**TEXTO PROPORCIONADO**
---

27/04/2024
03:41 PM

Bajo siete cerrojos

  • 08 agosto 2023 /

Escribía un autor que al corazón había que mantenerlo bajo siete cerrojos. Y no era esa una invitación a la indiferencia o la insensibilidad, pero sí a poner nuestro mundo afectivo, en particular nuestros sentimientos, en los sitios, en las ocasiones y en las proporciones en que deben estar.

Sucede que padecemos desde hace algún tiempo de una especie de pandemia de sentimentalismo. Al sentido del deber, por ejemplo, ha sucedido el estado de ánimo, el “mood”, que dicen los ingleses. Así, una acción se lleva a cabo solo si apetece y si no se rechaza o se pospone. La gente dedica tiempo a examinar como se siente, y la brújula de su comportamiento es el estado de ánimo. Las motivaciones han pasado de sólidas a líquidas, cuando no a gaseosas. Mucha gente joven abandona el puesto de trabajo o cambia frecuentemente de ocupación porque no se siente bien o porque alguien lo ha mirado mal o lo ha tratado con cierta indiferencia.

Y gobernados por los puros sentimientos no podemos vivir serenamente ni aspirar a la felicidad objetiva. Un padre de familia, por ejemplo, dejaría de corregir a su hijo cuando comete un error por no entristecerlo; un esposo pensaría que ama menos a su esposa los días en los que se encuentra cansado, tiene alguna dificultad mayor en el trabajo o, sencillamente, está enfermo.

---

**EXTRACTO DE DATOS**
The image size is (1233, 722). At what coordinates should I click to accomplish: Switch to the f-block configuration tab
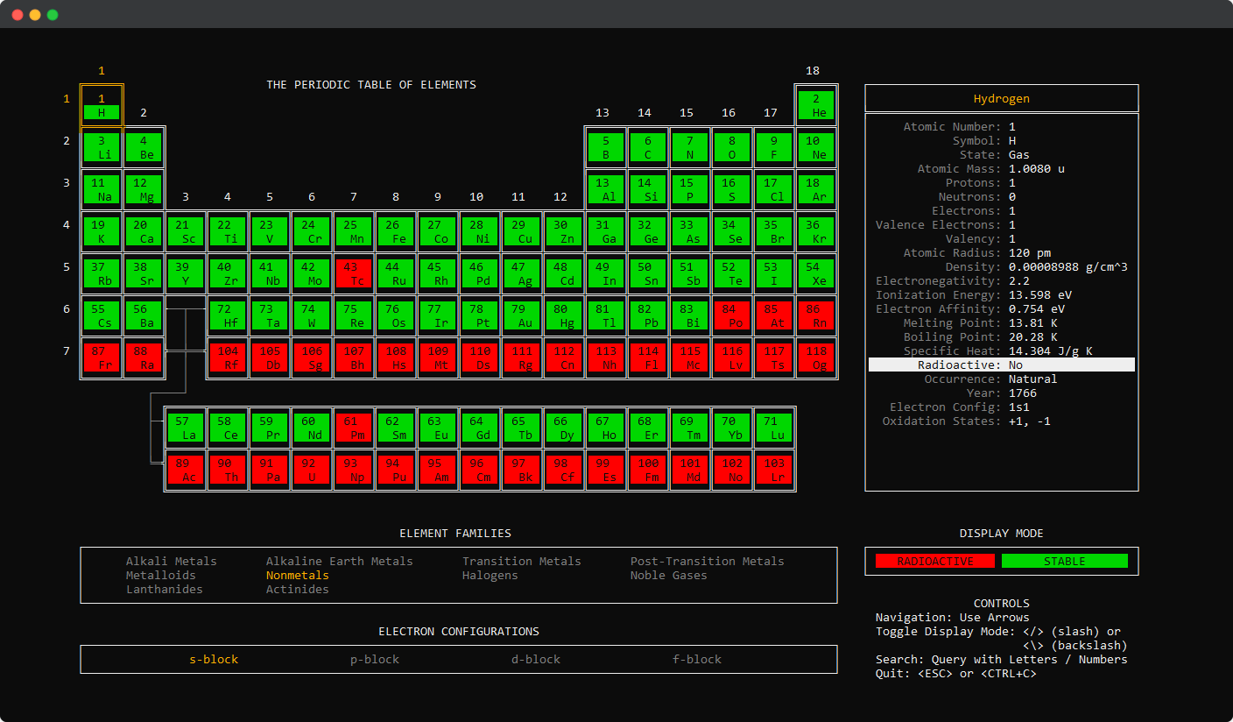tap(697, 659)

---

**EXPLORA EL MATERIAL**
**a)** Extrae del texto sobre el sentimentalismo, sin alterar nada, el fragmento que empieza con las palabras "Sucede que padecemos" y termina con "con cierta indiferencia.".
**b)** Resume en dos oraciones el texto sobre el sentimentalismo.
El material procede de una fuente distinta de la del texto.

**LISTA DE RESPUESTAS**
**a)**
Sucede que padecemos desde hace algún tiempo de una especie de pandemia de sentimentalismo. Al sentido del deber, por ejemplo, ha sucedido el estado de ánimo, el “mood”, que dicen los ingleses. Así, una acción se lleva a cabo solo si apetece y si no se rechaza o se pospone. La gente dedica tiempo a examinar como se siente, y la brújula de su comportamiento es el estado de ánimo. Las motivaciones han pasado de sólidas a líquidas, cuando no a gaseosas. Mucha gente joven abandona el puesto de trabajo o cambia frecuentemente de ocupación porque no se siente bien o porque alguien lo ha mirado mal o lo ha tratado con cierta indiferencia.

**b)** Un autor sostenía que el corazón debe mantenerse bajo siete cerrojos, no por indiferencia, sino para poner los sentimientos en los sitios, ocasiones y proporciones que les corresponden. Hoy se padece una especie de pandemia de sentimentalismo en la que el estado de ánimo ha sustituido al sentido del deber, y gobernados por los puros sentimientos no podemos vivir serenamente ni aspirar a la felicidad objetiva.